In the above ethylene tetramerization method, the reaction conditions may be those commonly used in the art. The optimized conditions are as follows: adding ethylene, organic solvent and the catalyst composition into a reactor, and then reacting under the conditions that the ethylene pressure is 0.1-6Mpa and the reaction temperature is 0-100 ℃, wherein the concentration of the transition metal compound is 0.05-0.3 mmol/L. After the reaction is finished, cooling to room temperature, and taking gas and liquid products for chromatographic analysis.
In a preferred example of the above ethylene tetramerization process, the reaction pressure is 0.5 to 5.0 MPa; the reaction temperature is 0-80 ℃. Within the above preferred ranges, the method has a more excellent overall effect.
In the present invention, particularly in the pilot plant and industrial production of ethylene tetramerization, the use of the catalyst composition of the present invention not only eliminates the need to maintain strict oxygen-free operation, but instead, requires the addition of a certain amount of t-butyl hydroperoxide in an organic solvent to complete the present invention. The tert-butyl hydroperoxide as the organic oxide can obviously improve the performance of a catalytic system and the selectivity of a target product.

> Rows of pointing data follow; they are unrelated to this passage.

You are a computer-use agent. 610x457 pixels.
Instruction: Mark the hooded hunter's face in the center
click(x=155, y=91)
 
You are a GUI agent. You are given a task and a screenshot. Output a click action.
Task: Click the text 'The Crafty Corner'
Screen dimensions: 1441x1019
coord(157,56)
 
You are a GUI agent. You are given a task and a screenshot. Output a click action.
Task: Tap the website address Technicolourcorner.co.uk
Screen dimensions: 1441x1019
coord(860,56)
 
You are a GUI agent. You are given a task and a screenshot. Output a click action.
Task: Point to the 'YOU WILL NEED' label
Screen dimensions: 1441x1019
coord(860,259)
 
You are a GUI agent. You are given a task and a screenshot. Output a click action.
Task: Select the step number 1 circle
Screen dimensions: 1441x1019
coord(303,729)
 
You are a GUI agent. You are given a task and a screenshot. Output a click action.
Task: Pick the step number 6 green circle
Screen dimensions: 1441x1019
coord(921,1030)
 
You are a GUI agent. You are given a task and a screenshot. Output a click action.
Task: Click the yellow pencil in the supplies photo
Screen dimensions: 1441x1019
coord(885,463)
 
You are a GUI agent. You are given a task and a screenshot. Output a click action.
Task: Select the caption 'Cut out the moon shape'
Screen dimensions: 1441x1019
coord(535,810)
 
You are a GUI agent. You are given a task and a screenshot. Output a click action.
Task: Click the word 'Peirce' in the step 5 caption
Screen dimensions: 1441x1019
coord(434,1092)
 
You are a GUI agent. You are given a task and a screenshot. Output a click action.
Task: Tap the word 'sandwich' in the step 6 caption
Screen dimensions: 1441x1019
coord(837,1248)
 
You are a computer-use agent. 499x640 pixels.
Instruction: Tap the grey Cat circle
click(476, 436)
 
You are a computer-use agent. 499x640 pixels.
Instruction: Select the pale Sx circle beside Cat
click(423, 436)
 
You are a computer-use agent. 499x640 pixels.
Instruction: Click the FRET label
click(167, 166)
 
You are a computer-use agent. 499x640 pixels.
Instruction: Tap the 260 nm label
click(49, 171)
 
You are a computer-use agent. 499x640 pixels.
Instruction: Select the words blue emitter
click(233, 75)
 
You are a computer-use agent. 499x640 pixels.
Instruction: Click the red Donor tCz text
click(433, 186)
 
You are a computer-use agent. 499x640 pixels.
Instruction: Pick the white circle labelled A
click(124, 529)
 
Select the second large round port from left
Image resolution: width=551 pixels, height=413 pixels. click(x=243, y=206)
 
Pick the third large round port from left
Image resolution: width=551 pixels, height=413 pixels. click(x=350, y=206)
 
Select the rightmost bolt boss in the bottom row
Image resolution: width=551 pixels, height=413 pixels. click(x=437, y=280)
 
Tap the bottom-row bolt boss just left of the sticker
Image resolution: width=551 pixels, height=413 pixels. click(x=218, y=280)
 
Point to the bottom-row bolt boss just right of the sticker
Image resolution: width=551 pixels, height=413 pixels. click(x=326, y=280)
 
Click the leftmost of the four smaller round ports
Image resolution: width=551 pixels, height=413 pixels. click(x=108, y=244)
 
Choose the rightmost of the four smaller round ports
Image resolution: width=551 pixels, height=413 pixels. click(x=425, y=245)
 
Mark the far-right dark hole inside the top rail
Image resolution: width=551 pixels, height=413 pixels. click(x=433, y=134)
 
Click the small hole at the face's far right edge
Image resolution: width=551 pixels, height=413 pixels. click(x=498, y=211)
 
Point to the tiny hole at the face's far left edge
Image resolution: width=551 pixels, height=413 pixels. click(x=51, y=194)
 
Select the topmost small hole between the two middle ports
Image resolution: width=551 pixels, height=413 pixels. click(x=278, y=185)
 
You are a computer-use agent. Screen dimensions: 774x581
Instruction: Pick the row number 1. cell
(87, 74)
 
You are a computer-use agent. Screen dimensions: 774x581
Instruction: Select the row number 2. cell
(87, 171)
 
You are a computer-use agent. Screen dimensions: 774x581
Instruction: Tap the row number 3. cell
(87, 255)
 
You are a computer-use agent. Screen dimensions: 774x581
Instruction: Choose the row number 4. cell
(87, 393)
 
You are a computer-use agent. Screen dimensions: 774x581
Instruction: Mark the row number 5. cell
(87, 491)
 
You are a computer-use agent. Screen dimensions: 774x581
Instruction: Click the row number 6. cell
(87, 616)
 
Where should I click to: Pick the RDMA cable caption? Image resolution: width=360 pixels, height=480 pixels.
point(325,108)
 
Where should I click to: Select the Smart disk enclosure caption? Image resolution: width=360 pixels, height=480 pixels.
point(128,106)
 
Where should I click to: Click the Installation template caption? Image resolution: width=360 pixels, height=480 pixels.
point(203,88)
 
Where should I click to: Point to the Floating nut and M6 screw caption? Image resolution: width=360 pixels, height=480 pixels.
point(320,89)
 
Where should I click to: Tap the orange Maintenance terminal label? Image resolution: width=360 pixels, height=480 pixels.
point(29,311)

Ethylene tetramerization was performed using the catalyst composition of the present invention, and after the reaction was completed, gas chromatography and mass spectrometry were performed. The product obtained is mainly C8Product, next C6Product, with a small amount of C4、C10、C12And the like alpha-olefins; the selectivity of 1-octene can exceed 70%. The results show that the catalyst activity is high and the amount of high molecular weight polymer is very small.
According to the catalyst composition provided by the invention, ethylene is subjected to tetramerization reaction under the action of the composition comprising the ligand compound shown in the formula I, the transition metal compound, the aluminum-containing cocatalyst and tert-butyl hydroperoxide, and compared with a reported anhydrous and oxygen-free catalyst composition system, the catalyst composition has ultrahigh reaction activity, and is quick in reaction initiation, stable in operation and good in repeatability.